• Task statement
Begin at the line containing "This screenshot has height=788, width=1192." in the entries below and end at the line containing "The image size is (1280, 720)."; transcribe that range exactly and nothing outside it.

• Extracted records
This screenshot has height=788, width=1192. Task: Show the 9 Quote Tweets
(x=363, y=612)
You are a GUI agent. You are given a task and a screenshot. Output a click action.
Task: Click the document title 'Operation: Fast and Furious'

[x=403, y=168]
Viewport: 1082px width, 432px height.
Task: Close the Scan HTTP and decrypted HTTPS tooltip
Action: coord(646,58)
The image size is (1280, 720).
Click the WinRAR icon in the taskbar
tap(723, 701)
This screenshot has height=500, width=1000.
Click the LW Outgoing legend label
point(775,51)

---

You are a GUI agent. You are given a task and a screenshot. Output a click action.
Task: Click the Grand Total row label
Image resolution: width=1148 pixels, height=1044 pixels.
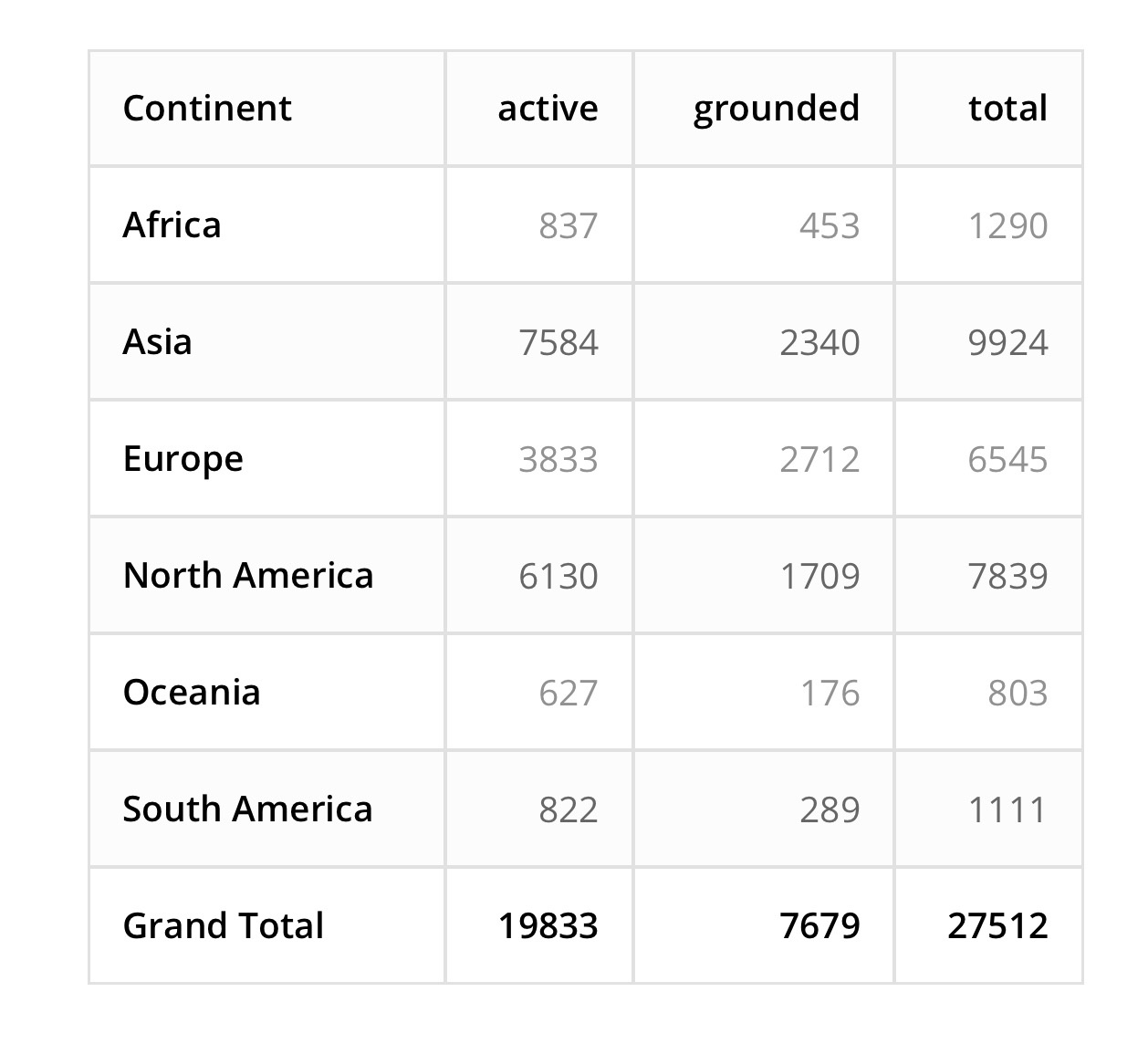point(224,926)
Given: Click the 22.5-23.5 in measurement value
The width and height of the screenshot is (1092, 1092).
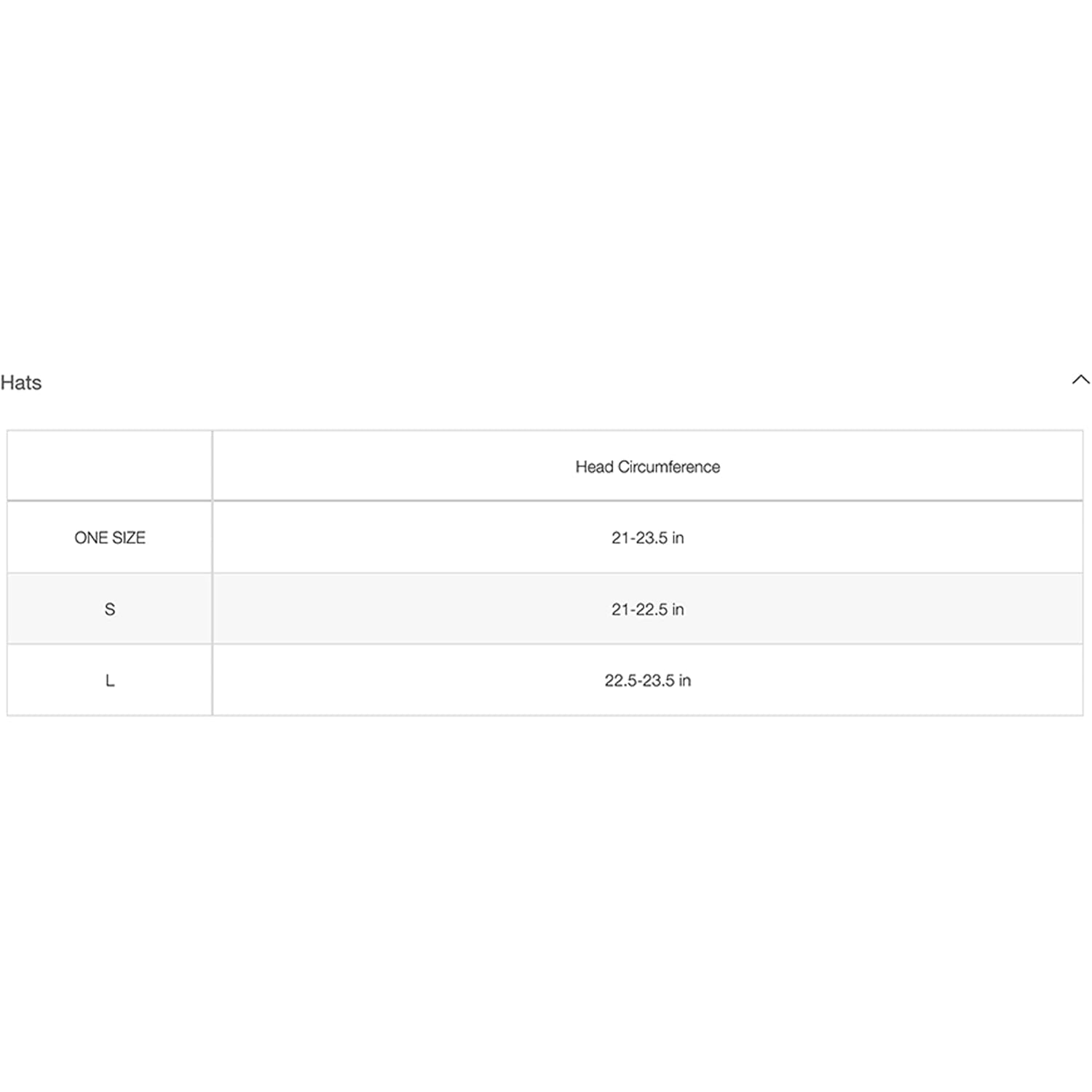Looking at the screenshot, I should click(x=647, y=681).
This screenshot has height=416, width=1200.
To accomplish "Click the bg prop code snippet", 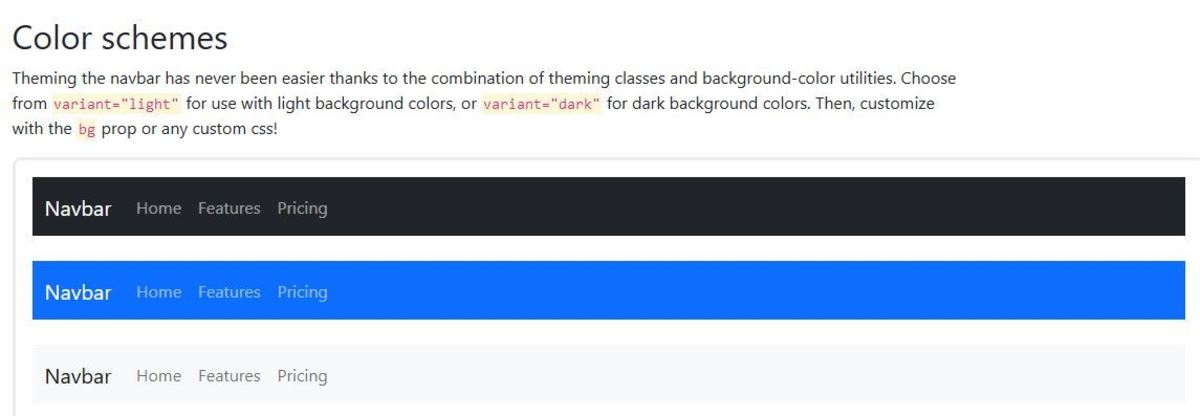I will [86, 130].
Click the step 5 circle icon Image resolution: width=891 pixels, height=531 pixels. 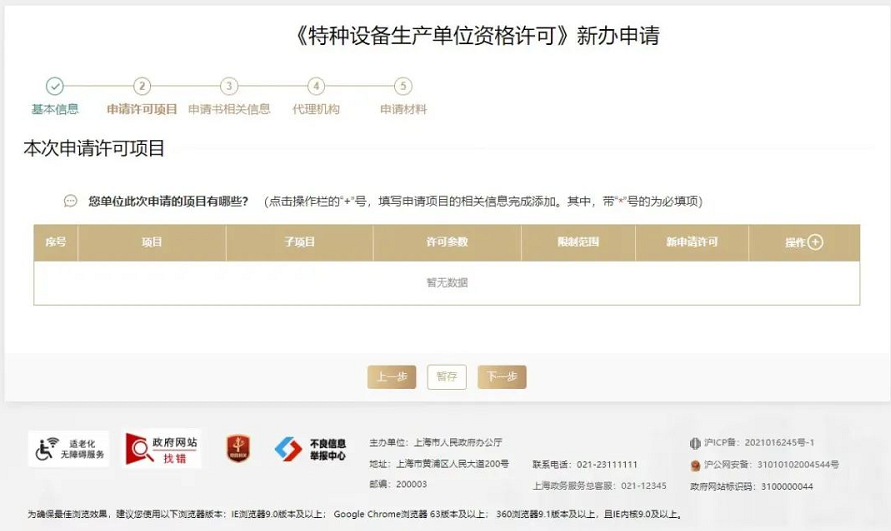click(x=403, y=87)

==

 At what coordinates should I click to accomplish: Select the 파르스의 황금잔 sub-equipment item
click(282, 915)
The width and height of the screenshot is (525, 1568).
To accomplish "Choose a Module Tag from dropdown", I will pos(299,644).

• Task solution
This screenshot has height=788, width=1192. Task: Show the 9 Quote Tweets
(x=363, y=612)
You are a GUI agent. You are given a task and a screenshot. Output a click action.
Task: Click the document title 'Operation: Fast and Furious'

[x=403, y=168]
Viewport: 1082px width, 432px height.
Task: Close the Scan HTTP and decrypted HTTPS tooltip
Action: coord(646,58)
The image size is (1280, 720).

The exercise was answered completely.